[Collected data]
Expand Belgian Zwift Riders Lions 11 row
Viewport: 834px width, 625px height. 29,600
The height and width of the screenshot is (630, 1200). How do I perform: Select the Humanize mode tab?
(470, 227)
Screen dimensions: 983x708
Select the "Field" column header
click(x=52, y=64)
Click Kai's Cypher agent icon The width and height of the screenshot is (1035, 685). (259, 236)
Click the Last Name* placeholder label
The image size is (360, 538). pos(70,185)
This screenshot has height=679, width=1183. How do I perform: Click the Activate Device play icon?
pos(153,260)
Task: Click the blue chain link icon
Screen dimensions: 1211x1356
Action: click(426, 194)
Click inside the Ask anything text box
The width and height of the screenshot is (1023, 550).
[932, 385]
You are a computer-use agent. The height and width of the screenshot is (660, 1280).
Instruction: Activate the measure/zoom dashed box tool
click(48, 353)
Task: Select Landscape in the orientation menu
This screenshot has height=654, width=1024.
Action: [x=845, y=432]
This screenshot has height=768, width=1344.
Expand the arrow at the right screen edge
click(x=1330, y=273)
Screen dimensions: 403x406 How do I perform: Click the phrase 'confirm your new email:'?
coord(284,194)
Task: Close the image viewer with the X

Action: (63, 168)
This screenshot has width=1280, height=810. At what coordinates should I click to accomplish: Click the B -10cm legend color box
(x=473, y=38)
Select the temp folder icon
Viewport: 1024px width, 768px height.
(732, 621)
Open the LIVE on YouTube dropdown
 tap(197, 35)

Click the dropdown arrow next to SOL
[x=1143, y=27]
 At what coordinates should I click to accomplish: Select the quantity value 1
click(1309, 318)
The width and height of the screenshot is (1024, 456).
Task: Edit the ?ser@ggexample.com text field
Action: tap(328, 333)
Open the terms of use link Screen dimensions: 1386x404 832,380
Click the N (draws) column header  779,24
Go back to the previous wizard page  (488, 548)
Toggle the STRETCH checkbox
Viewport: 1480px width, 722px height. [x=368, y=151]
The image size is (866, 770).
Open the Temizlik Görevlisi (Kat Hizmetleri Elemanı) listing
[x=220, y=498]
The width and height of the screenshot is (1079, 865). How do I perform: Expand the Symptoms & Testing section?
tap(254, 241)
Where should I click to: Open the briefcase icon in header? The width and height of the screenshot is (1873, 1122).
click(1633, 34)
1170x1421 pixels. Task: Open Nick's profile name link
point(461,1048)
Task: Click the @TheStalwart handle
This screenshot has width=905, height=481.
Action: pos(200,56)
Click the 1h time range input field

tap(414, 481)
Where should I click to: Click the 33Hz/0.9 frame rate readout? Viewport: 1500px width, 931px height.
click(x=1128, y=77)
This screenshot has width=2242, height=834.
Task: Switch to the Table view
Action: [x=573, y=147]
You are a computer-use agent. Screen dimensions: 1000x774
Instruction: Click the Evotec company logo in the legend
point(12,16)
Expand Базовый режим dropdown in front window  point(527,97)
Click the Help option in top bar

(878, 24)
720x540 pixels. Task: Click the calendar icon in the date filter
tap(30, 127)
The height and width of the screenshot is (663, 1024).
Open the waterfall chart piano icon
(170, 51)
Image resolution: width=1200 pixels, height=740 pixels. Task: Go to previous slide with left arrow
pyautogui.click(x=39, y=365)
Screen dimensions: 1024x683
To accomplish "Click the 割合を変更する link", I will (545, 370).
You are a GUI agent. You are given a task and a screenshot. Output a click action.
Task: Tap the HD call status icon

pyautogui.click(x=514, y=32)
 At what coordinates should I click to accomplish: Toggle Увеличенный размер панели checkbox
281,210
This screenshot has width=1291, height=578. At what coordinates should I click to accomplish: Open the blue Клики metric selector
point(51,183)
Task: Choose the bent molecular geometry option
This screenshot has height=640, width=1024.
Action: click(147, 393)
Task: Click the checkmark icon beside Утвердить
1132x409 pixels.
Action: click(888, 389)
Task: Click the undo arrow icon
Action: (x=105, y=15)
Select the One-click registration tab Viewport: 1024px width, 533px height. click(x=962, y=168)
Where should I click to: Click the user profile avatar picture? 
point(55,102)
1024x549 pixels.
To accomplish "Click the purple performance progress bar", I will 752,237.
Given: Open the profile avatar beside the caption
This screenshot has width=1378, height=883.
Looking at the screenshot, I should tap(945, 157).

WORK ORDER »
I need every line of the data that has the word "beside"; please list them.

ANSWER SECTION »
Task: Click the checkmark icon beside Утвердить
Given: Open the profile avatar beside the caption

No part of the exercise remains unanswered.